The exercise
Print the records below line for line, without changing anything.
## START Available data
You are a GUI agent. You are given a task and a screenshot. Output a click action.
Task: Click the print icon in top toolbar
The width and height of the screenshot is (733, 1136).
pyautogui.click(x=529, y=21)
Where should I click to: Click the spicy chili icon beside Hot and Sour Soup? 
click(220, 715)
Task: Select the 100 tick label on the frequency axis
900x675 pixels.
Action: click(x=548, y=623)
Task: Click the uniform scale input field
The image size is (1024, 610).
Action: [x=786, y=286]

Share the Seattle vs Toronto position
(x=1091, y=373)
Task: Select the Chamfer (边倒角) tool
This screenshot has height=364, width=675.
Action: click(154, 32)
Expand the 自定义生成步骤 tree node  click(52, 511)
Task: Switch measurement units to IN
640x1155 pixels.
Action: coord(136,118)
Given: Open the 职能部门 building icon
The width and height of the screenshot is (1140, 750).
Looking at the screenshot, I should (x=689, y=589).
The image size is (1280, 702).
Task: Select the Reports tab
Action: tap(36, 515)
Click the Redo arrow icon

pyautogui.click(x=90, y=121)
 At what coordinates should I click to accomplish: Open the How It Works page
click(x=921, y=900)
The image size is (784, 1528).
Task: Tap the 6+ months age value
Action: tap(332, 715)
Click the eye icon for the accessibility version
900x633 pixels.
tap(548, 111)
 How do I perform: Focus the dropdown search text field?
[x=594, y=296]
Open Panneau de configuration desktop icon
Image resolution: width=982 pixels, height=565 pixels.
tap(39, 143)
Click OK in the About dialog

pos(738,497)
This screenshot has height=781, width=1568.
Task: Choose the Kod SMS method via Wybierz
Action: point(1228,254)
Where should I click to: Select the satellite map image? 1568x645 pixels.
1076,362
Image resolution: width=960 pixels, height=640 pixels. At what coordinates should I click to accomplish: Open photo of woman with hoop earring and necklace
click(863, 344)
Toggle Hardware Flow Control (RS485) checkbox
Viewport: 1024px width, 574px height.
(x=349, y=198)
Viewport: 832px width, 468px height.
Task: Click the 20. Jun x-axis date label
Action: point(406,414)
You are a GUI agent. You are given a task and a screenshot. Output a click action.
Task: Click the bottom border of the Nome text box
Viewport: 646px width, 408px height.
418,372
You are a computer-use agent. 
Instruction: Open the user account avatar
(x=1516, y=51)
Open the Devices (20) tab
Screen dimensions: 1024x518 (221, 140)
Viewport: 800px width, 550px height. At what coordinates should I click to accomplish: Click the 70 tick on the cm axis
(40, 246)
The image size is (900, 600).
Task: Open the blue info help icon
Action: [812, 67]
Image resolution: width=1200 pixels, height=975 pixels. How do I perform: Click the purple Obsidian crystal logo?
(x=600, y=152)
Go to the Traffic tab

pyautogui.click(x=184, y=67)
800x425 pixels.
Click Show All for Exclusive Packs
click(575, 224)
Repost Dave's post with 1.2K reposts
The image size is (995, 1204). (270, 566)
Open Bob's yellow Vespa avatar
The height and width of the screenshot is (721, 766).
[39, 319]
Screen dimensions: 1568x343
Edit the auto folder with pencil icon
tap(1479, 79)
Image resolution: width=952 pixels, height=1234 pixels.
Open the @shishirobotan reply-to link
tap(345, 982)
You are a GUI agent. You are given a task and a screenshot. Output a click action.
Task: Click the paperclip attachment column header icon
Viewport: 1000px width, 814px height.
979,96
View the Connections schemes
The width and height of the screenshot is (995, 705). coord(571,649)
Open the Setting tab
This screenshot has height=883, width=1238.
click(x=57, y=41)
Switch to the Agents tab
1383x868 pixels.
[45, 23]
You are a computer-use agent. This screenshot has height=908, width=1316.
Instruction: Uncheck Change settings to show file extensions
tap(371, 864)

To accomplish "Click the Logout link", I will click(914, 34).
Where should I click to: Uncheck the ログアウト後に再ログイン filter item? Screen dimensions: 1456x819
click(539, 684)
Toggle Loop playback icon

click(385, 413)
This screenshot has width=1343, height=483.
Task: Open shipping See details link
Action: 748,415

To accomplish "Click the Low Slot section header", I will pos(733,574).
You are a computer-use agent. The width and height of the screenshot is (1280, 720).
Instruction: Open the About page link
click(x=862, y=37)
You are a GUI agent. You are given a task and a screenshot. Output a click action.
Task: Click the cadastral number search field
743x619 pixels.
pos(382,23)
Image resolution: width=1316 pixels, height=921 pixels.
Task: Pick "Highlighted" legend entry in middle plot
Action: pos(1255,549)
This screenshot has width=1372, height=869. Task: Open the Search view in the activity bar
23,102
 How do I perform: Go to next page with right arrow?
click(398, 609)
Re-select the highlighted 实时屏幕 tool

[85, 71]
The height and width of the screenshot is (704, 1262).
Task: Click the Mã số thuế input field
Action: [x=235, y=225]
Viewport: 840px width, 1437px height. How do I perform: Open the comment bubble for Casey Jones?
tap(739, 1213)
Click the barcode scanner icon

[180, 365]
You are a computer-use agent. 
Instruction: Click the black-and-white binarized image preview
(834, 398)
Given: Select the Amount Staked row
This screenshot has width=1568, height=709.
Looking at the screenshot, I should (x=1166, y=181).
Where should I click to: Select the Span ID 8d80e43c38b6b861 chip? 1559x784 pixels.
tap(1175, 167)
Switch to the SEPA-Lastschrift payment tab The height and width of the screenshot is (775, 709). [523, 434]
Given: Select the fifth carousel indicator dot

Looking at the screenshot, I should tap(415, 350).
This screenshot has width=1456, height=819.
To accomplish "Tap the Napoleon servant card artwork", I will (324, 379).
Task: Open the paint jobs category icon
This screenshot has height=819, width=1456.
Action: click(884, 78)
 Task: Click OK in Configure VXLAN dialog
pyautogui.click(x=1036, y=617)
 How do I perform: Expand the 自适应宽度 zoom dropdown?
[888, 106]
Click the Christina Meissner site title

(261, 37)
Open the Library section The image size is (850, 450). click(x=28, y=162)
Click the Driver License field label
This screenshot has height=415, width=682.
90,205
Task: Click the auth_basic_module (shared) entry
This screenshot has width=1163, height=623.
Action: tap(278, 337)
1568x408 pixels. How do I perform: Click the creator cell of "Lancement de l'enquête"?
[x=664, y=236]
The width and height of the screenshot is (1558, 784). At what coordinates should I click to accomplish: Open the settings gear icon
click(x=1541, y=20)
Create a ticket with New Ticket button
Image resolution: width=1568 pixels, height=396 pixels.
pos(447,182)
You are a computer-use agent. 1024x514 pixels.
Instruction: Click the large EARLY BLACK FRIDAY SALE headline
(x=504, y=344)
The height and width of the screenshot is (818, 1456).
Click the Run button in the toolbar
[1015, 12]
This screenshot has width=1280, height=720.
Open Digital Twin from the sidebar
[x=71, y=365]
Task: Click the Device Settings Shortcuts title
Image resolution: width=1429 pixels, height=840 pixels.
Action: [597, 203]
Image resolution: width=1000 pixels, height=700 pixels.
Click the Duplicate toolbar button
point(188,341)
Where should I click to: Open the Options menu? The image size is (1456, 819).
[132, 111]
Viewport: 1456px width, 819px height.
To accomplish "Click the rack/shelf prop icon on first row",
## END Available data
Response to the task
You are a GUI agent. You are given a task and a screenshot. Output a click action.
Task: Click the print icon in top toolbar
The width and height of the screenshot is (733, 1136).
pyautogui.click(x=529, y=21)
Where should I click to: Click the spicy chili icon beside Hot and Sour Soup? 
click(220, 715)
Task: Select the 100 tick label on the frequency axis
900x675 pixels.
Action: click(x=548, y=623)
Task: Click the uniform scale input field
The image size is (1024, 610).
Action: [x=786, y=286]

Share the Seattle vs Toronto position
(x=1091, y=373)
Task: Select the Chamfer (边倒角) tool
This screenshot has height=364, width=675.
Action: click(154, 32)
Expand the 自定义生成步骤 tree node  click(52, 511)
Task: Switch measurement units to IN
640x1155 pixels.
Action: coord(136,118)
Given: Open the 职能部门 building icon
The width and height of the screenshot is (1140, 750).
Looking at the screenshot, I should (x=689, y=589).
The image size is (1280, 702).
Task: Select the Reports tab
Action: tap(36, 515)
Click the Redo arrow icon

pyautogui.click(x=90, y=121)
 At what coordinates should I click to accomplish: Open the How It Works page
click(x=921, y=900)
The image size is (784, 1528).
Task: Tap the 6+ months age value
Action: tap(332, 715)
Click the eye icon for the accessibility version
900x633 pixels.
tap(548, 111)
 How do I perform: Focus the dropdown search text field?
[x=594, y=296]
Open Panneau de configuration desktop icon
Image resolution: width=982 pixels, height=565 pixels.
tap(39, 143)
Click OK in the About dialog

pos(738,497)
This screenshot has height=781, width=1568.
Task: Choose the Kod SMS method via Wybierz
Action: point(1228,254)
Where should I click to: Select the satellite map image? 1568x645 pixels.
1076,362
Image resolution: width=960 pixels, height=640 pixels. At what coordinates should I click to accomplish: Open photo of woman with hoop earring and necklace
click(863, 344)
Toggle Hardware Flow Control (RS485) checkbox
Viewport: 1024px width, 574px height.
(x=349, y=198)
Viewport: 832px width, 468px height.
Task: Click the 20. Jun x-axis date label
Action: point(406,414)
You are a GUI agent. You are given a task and a screenshot. Output a click action.
Task: Click the bottom border of the Nome text box
Viewport: 646px width, 408px height.
418,372
You are a computer-use agent. 
Instruction: Open the user account avatar
(x=1516, y=51)
Open the Devices (20) tab
Screen dimensions: 1024x518 (221, 140)
Viewport: 800px width, 550px height. At what coordinates should I click to accomplish: Click the 70 tick on the cm axis
(40, 246)
The image size is (900, 600).
Task: Open the blue info help icon
Action: [812, 67]
Image resolution: width=1200 pixels, height=975 pixels. How do I perform: Click the purple Obsidian crystal logo?
(x=600, y=152)
Go to the Traffic tab

pyautogui.click(x=184, y=67)
800x425 pixels.
Click Show All for Exclusive Packs
click(575, 224)
Repost Dave's post with 1.2K reposts
The image size is (995, 1204). (270, 566)
Open Bob's yellow Vespa avatar
The height and width of the screenshot is (721, 766).
[39, 319]
Screen dimensions: 1568x343
Edit the auto folder with pencil icon
tap(1479, 79)
Image resolution: width=952 pixels, height=1234 pixels.
Open the @shishirobotan reply-to link
tap(345, 982)
You are a GUI agent. You are given a task and a screenshot. Output a click action.
Task: Click the paperclip attachment column header icon
Viewport: 1000px width, 814px height.
979,96
View the Connections schemes
The width and height of the screenshot is (995, 705). coord(571,649)
Open the Setting tab
This screenshot has height=883, width=1238.
click(x=57, y=41)
Switch to the Agents tab
1383x868 pixels.
[45, 23]
You are a computer-use agent. This screenshot has height=908, width=1316.
Instruction: Uncheck Change settings to show file extensions
tap(371, 864)

To accomplish "Click the Logout link", I will click(914, 34).
Where should I click to: Uncheck the ログアウト後に再ログイン filter item? Screen dimensions: 1456x819
click(539, 684)
Toggle Loop playback icon

click(385, 413)
This screenshot has width=1343, height=483.
Task: Open shipping See details link
Action: 748,415

To accomplish "Click the Low Slot section header", I will pos(733,574).
You are a computer-use agent. The width and height of the screenshot is (1280, 720).
Instruction: Open the About page link
click(x=862, y=37)
You are a GUI agent. You are given a task and a screenshot. Output a click action.
Task: Click the cadastral number search field
743x619 pixels.
pos(382,23)
Image resolution: width=1316 pixels, height=921 pixels.
Task: Pick "Highlighted" legend entry in middle plot
Action: pos(1255,549)
This screenshot has width=1372, height=869. Task: Open the Search view in the activity bar
23,102
 How do I perform: Go to next page with right arrow?
click(398, 609)
Re-select the highlighted 实时屏幕 tool

[85, 71]
The height and width of the screenshot is (704, 1262).
Task: Click the Mã số thuế input field
Action: [x=235, y=225]
Viewport: 840px width, 1437px height. How do I perform: Open the comment bubble for Casey Jones?
tap(739, 1213)
Click the barcode scanner icon

[180, 365]
You are a computer-use agent. 
Instruction: Click the black-and-white binarized image preview
(834, 398)
Given: Select the Amount Staked row
This screenshot has width=1568, height=709.
Looking at the screenshot, I should (x=1166, y=181).
Where should I click to: Select the Span ID 8d80e43c38b6b861 chip? 1559x784 pixels.
tap(1175, 167)
Switch to the SEPA-Lastschrift payment tab The height and width of the screenshot is (775, 709). [523, 434]
Given: Select the fifth carousel indicator dot

Looking at the screenshot, I should tap(415, 350).
This screenshot has width=1456, height=819.
To accomplish "Tap the Napoleon servant card artwork", I will (324, 379).
Task: Open the paint jobs category icon
This screenshot has height=819, width=1456.
Action: click(884, 78)
 Task: Click OK in Configure VXLAN dialog
pyautogui.click(x=1036, y=617)
 How do I perform: Expand the 自适应宽度 zoom dropdown?
[888, 106]
Click the Christina Meissner site title

(261, 37)
Open the Library section The image size is (850, 450). click(x=28, y=162)
Click the Driver License field label
This screenshot has height=415, width=682.
90,205
Task: Click the auth_basic_module (shared) entry
This screenshot has width=1163, height=623.
Action: tap(278, 337)
1568x408 pixels. How do I perform: Click the creator cell of "Lancement de l'enquête"?
[x=664, y=236]
The width and height of the screenshot is (1558, 784). At what coordinates should I click to accomplish: Open the settings gear icon
click(x=1541, y=20)
Create a ticket with New Ticket button
Image resolution: width=1568 pixels, height=396 pixels.
pos(447,182)
You are a computer-use agent. 1024x514 pixels.
Instruction: Click the large EARLY BLACK FRIDAY SALE headline
(x=504, y=344)
The height and width of the screenshot is (818, 1456).
Click the Run button in the toolbar
[1015, 12]
This screenshot has width=1280, height=720.
Open Digital Twin from the sidebar
[x=71, y=365]
Task: Click the Device Settings Shortcuts title
Image resolution: width=1429 pixels, height=840 pixels.
Action: [597, 203]
Image resolution: width=1000 pixels, height=700 pixels.
Click the Duplicate toolbar button
point(188,341)
Where should I click to: Open the Options menu? The image size is (1456, 819).
[132, 111]
Viewport: 1456px width, 819px height.
To accomplish "Click the rack/shelf prop icon on first row",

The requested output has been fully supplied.